The headlines typically discuss IRS revocation of passports, creating fear among those who owe money to the IRS. Many owing significant tax debts fear that they won’t be able to return to the U.S. if their passport is revoked during their trip. As with most headlines, understanding the program results in less fear.
In February 2018, Congress authorized the IRS to begin certifying U.S. passports for revocation. In this process, the IRS identifies “seriously delinquent” taxpayers. The IRS provides notice to the taxpayer and 30 days to respond. If the taxpayer either ignores or provides an insufficient response, the IRS provides certification to the State Department. As of August 2018, the IRS began revocation actions in at least 260,000 cases.
The State Department may then revoke the taxpayer’s current passport. If, however, the taxpayer is outside of the U.S., the State Department may issue a limited validity passport good for a return to the U.S.

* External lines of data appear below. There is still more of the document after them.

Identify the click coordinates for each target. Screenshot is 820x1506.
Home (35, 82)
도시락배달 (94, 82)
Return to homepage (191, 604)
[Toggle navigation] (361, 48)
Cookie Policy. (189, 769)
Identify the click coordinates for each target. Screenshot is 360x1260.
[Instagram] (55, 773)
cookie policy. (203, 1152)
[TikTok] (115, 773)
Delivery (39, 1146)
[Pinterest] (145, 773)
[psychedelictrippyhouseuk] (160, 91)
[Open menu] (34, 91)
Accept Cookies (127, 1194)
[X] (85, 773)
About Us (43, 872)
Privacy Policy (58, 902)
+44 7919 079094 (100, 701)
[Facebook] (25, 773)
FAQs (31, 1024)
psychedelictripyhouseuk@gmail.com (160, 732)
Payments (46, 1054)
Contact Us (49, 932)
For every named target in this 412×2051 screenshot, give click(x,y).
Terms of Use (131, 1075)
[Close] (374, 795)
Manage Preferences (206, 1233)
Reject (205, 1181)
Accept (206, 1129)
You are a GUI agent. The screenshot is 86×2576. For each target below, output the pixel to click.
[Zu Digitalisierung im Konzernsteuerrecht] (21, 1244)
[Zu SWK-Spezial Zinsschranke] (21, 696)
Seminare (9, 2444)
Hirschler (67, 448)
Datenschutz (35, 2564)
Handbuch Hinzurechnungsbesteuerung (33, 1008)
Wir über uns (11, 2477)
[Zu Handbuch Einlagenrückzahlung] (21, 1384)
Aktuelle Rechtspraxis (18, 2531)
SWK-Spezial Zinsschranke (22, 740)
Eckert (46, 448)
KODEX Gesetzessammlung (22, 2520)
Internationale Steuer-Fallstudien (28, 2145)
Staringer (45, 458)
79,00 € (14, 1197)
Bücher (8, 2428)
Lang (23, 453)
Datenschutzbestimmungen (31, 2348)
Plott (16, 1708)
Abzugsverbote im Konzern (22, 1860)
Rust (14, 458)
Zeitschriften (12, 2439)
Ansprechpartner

The initial question for taxpayers owing money to the IRS is, “Am I a seriously delinquent taxpayer?” The bad news is the IRS’s dollar threshold for seriously delinquent debt is low – an outstanding bill of $51,000 qualifies a taxpayer as seriously delinquent. This amount includes outstanding taxes, penalties, and interest.
The good news comes from the other requirements to be considered seriously delinquent. The taxpayer must have already received either a Notice of Federal Tax Lien or a Notice of Intent to Levy. Taxpayers receiving either Notice are entitled to a Collection Due Process hearing to negotiate a resolution of this debt.
Should a taxpayer fail to reach a resolution at this stage, other options exist to avoid being seriously delinquent. If a taxpayer can reach an agreement to pay the debt via an installment agreement or offer in compromise, even if the taxpayer owes significantly more than $51,000, he or she is not seriously delinquent. Additionally, if a Collection Due Process hearing or innocent spouse request is pending, or the taxpayer is in bankruptcy, the taxpayer avoids being seriously delinquent.
Finally, even if the IRS certifies a taxpayer as seriously delinquent, the State Department holds the IRS’s certification application for 90 days to permit the resolution of the tax debt.
Even if a taxpayer fails to resolve the delinquent tax issue, judicial rights regarding a passport revocation are available in the U.S. Tax Court. The most important thing to do is to take action. Many of the rights to contest or resolve the tax debt contain short timelines to preserve your rights.